# Goal
Transcribe the rows below without changes, beginning with the line that contains "Image resolution: width=1024" and continuing through the final row, both included. Omit the pictures from your answer.

# Excerpted records
● ● ● ● ● ● ●
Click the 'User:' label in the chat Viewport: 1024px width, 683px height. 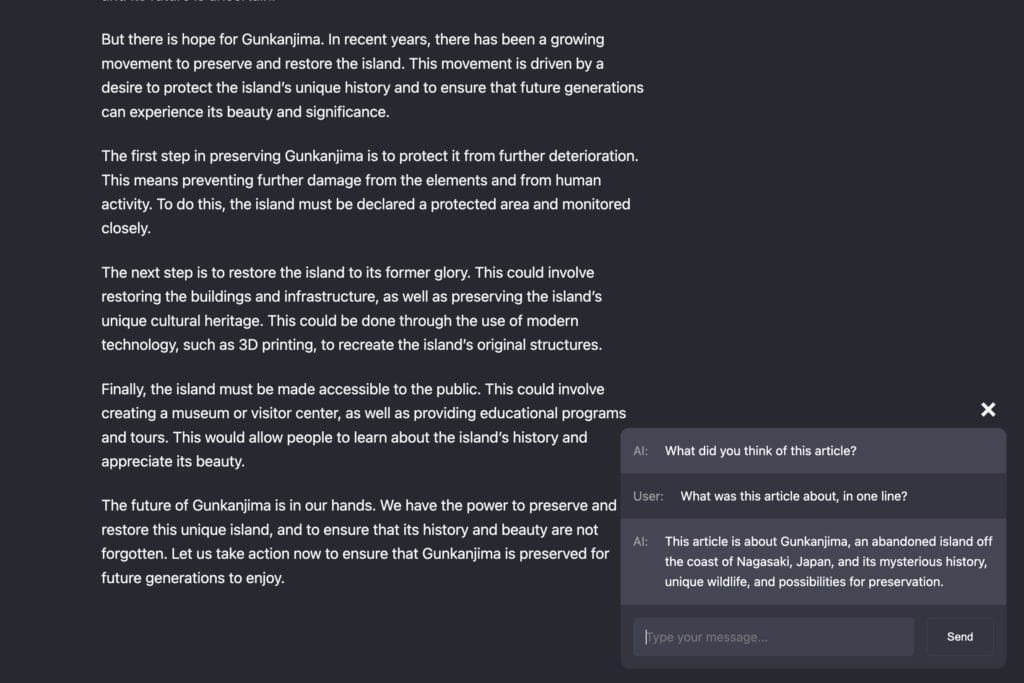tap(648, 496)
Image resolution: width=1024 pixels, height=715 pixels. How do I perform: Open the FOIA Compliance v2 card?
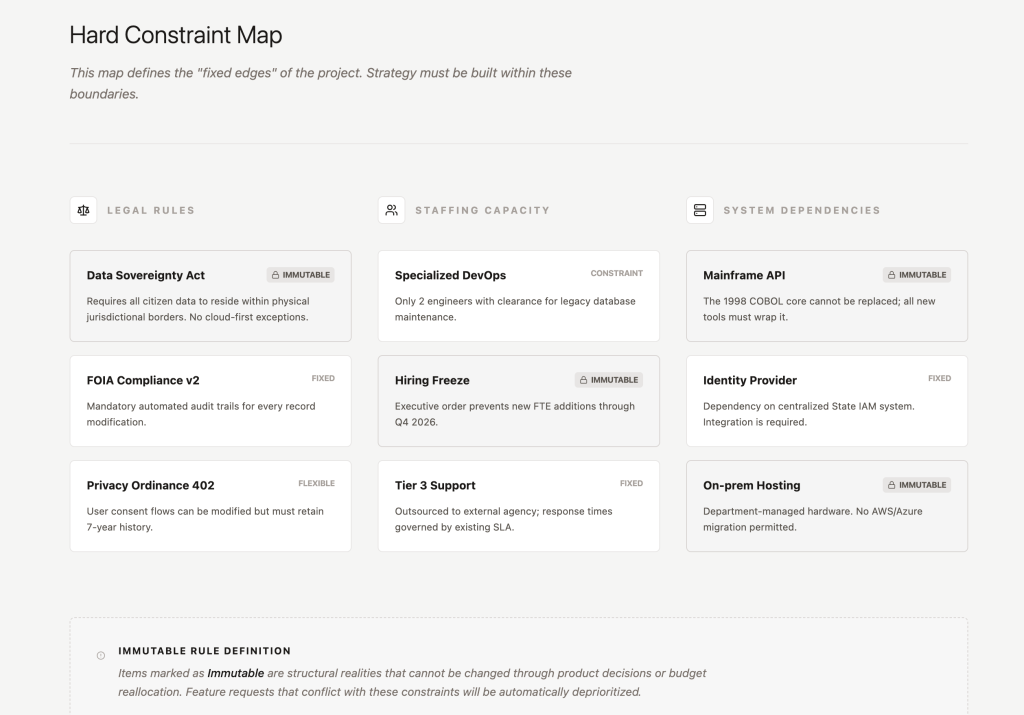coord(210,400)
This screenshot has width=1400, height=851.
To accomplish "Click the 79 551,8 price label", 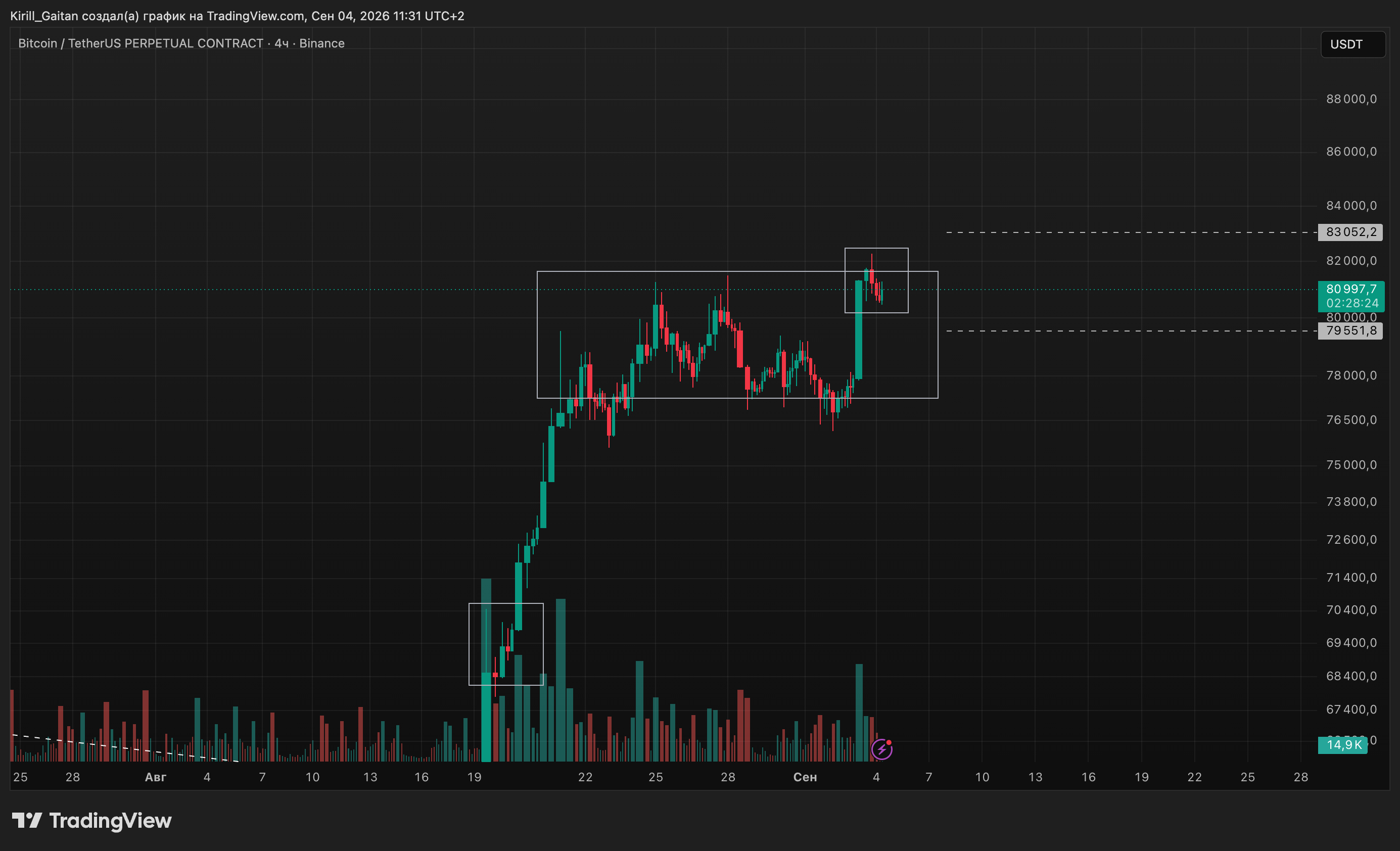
● ● ● ● ● ● ●
# Output of the exercise
Image resolution: width=1024 pixels, height=715 pixels. How do I perform: Open the FOIA Compliance v2 card?
coord(210,400)
This screenshot has width=1400, height=851.
To accomplish "Click the 79 551,8 price label", 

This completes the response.